**REQUIREMENT A**
Update the piriformis article by rewriting everything from "B) Follow the" down to "muscle belly (3).", replacing "sacral horn" with "sacral cornu".
**REQUIREMENT B**
In the piriformis article, how far below the reference line are the insertion points located in the first landmark technique?

**SUPPLIED PASSAGE**

##############################

The Piriformis: Getting to the Bottom of It
Updated: May 26, 2022
The piriformis muscle is an important piece of the puzzle to rule out whenever assessing low back, hip, and/or lower extremity pain. When indicated, a correctly placed acupuncture needle into the piriformis can promote positive clinical outcomes. In many patients, palpation of this muscle can prove to be difficult. Precise needle depth is required to achieve the desired benefit when performing acupuncture locally to this muscle.
As a general rule, if you can palpate the piriformis clearly it is likely taut and hyperactive (1). Unfortunately, it is not always that simple. On occasion, body habitus can make efforts to isolate the piriformis seem trivial. There are many landmark techniques that have been reported in the literature which can be helpful in pinpointing this muscle correctly. A couple of examples have been listed below.
A) Draw a line from the PSIS to the greater trochanter of the femur. Reference points will lie at a distance of 1/3 and 2/3 along this line. Insertion points are located 1-3 cm below this reference line (2).
B) Follow the line connecting the PSIS and the superior aspect of the greater trochanter to locate the superior portion of the piriformis muscle belly. Divide the PSIS and sacral horn distance into thirds. The junction of the middle and lower thirds will be used to draw a line to the greater trochanter to locate the inferior portion of the piriformis muscle belly (3).

##############################

**GIVEN DATA**
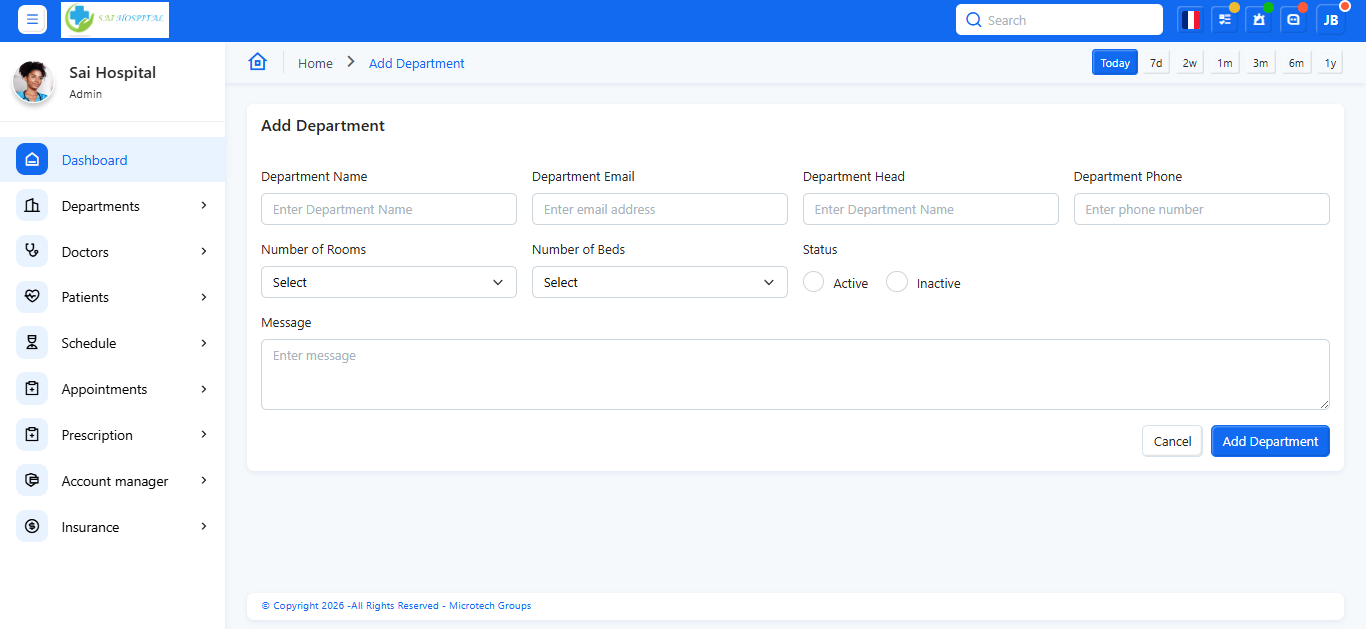Open the task list icon in header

##############################

**ANSWER A**
B) Follow the line connecting the PSIS and the superior aspect of the greater trochanter to locate the superior portion of the piriformis muscle belly. Divide the PSIS and sacral cornu distance into thirds. The junction of the middle and lower thirds will be used to draw a line to the greater trochanter to locate the inferior portion of the piriformis muscle belly (3).

**ANSWER B**
1-3 cm below the reference line.